■ Given text:
Like most dysmorphologists, I assume, I am well known among the residents and medical students for my ability to identify abnormal physical findings—wide set eyes, unusual ears, odd creases on the palm—all of the type of findings that we as dysmorphologists focus on and use to make a genetic syndrome diagnosis. But the skill of identifying them, while it can be demonstrated, is impossible to teach.

I was first exposed to dysmorphology during my pediatric residency. I was first intrigued, then astounded, by Dr. Robert (“Bob”) Marion. He would roam the halls, peak in on patients, and after a moment identify the child's syndrome—it was almost magical to my intern eyes. Bob made the practice of genetics seem like a mix of puzzle solving with life-and-death humanity. I was quickly hooked (Bob failed to mention, of course, the poor reimbursement rate, but I digress).

During my residency I spent as much time as I could with Bob, and with Dr. Robert Shprintzen, who was also at Montefiore. I learned a lot about genetics, including that dysmorphology could not be taught. This cold hard fact was further driven home during my fellowship at CHOP under Elaine Zackai. Elaine would tell me what she saw—wide set eyes, cupped ears—but not how she saw it. It was like a cardiologist placing the bell of my stethoscope in the exact position to hear a murmur. He heard tetralogy of Fallot, I heard only a whoosh.

I learned dysmorphology by accident. My wife was a pediatric resident during my fellowship, and I was left alone with our 5-month-old son for days on end (this was pre-duty hour restrictions). He liked long walks, so we took to the malls to avoid the Philadelphia summer heat. To amuse myself, I started to play a game. I'd stare at families—parents and their children, and ask myself “How did these two parents, with their facial characteristics, produce that child?” I would study the faces and track the specific facial features—the eyes, ears, nose, mouth, chin—from one parent to the child. I began with individual facial characteristics, to see the “trees within the forest” of the face. Soon, at the hospital I began to “see” the facial characteristics of syndromes. From that point it was a small step to learn how to see the other physical characteristics of syndromes—the chest, the hands and feet, the body habitus. I tell this story often, when a resident or medical student asks me what I am looking at as I examine a child. I know what they are asking, and I also know they will not like the answer. It is just very hard to teach others to “see” dysmorphology.

■ Task A:
In the passage on learning dysmorphology, what are the answers to these questions?
(i) Where did the writer do a fellowship, and under whom?
(ii) How old was the writer's son when the two were left alone together for days?
(iii) Which doctor first intrigued and astounded the writer during pediatric residency?
■ Task B:
Can you sum up the passage on learning dysmorphology in two sentences?
■ Task C:
Copy the part of the passage on learning dysmorphology starting at "Like most dysmorphologists, I" and ending at "impossible to teach.".

■ Provided information:
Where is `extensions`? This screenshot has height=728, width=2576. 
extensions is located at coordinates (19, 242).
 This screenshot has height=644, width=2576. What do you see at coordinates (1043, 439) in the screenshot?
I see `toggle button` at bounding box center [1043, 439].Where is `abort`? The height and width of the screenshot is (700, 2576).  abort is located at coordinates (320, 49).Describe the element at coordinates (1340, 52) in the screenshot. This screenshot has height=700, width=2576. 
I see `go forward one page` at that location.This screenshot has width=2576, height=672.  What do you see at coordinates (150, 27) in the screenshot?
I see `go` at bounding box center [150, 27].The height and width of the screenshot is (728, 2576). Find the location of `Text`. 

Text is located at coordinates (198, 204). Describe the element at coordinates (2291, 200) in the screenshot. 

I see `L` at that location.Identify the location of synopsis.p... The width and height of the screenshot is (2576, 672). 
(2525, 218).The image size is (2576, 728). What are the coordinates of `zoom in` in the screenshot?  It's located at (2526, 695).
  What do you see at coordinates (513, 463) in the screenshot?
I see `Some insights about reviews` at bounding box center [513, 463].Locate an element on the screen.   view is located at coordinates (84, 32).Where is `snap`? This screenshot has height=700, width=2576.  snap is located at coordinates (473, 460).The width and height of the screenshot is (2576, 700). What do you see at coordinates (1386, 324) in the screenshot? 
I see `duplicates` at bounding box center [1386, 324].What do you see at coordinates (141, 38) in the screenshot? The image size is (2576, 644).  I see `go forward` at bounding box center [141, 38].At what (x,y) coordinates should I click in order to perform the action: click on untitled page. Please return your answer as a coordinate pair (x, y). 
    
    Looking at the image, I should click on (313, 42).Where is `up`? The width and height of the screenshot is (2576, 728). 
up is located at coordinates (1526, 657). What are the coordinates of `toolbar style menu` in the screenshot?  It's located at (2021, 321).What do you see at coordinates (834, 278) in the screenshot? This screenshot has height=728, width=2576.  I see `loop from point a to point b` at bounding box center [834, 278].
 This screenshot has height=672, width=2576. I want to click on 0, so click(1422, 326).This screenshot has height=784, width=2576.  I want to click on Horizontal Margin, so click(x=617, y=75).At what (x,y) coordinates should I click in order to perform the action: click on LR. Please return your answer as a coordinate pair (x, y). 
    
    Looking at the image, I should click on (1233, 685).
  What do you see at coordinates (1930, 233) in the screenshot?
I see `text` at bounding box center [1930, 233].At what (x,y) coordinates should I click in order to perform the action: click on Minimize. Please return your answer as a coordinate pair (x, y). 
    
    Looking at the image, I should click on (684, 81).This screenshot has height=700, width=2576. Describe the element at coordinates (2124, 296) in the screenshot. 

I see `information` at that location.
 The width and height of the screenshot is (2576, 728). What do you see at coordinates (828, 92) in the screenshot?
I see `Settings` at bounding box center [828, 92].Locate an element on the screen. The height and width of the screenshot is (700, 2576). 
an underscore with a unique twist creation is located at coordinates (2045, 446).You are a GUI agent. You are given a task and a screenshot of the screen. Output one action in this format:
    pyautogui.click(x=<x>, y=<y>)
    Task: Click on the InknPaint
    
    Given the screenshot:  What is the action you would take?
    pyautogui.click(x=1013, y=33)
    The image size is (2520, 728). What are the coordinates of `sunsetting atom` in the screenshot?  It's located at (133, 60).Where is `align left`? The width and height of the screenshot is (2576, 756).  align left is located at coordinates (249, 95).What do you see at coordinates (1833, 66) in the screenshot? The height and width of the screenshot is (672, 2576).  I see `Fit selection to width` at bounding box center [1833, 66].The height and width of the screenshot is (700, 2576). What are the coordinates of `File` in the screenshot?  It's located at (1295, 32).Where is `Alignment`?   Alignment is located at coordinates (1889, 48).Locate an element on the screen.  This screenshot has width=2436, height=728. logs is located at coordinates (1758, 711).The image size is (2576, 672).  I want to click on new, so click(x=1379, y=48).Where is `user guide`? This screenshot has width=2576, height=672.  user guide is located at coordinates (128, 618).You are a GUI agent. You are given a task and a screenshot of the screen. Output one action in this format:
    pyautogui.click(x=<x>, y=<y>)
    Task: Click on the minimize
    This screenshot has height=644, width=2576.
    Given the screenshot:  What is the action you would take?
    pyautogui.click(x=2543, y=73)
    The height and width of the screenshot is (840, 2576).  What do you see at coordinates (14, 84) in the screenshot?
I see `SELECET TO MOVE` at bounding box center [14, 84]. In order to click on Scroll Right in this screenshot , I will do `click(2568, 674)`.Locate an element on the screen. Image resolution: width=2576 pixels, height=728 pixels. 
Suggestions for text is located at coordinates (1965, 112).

■ Your response A:
(i) At CHOP, under Elaine Zackai.
(ii) Five months old.
(iii) Dr. Robert ("Bob") Marion.

■ Your response B:
The writer is known among residents and medical students for identifying abnormal physical findings, a skill that can be demonstrated but is impossible to teach, as a fellowship under Elaine Zackai made clear when she would tell what she saw but not how she saw it. The writer learned it by accident, studying how facial features passed from parents to children while walking a 5-month-old son through malls, and then began to "see" the characteristics of syndromes at the hospital.

■ Your response C:
Like most dysmorphologists, I assume, I am well known among the residents and medical students for my ability to identify abnormal physical findings—wide set eyes, unusual ears, odd creases on the palm—all of the type of findings that we as dysmorphologists focus on and use to make a genetic syndrome diagnosis. But the skill of identifying them, while it can be demonstrated, is impossible to teach.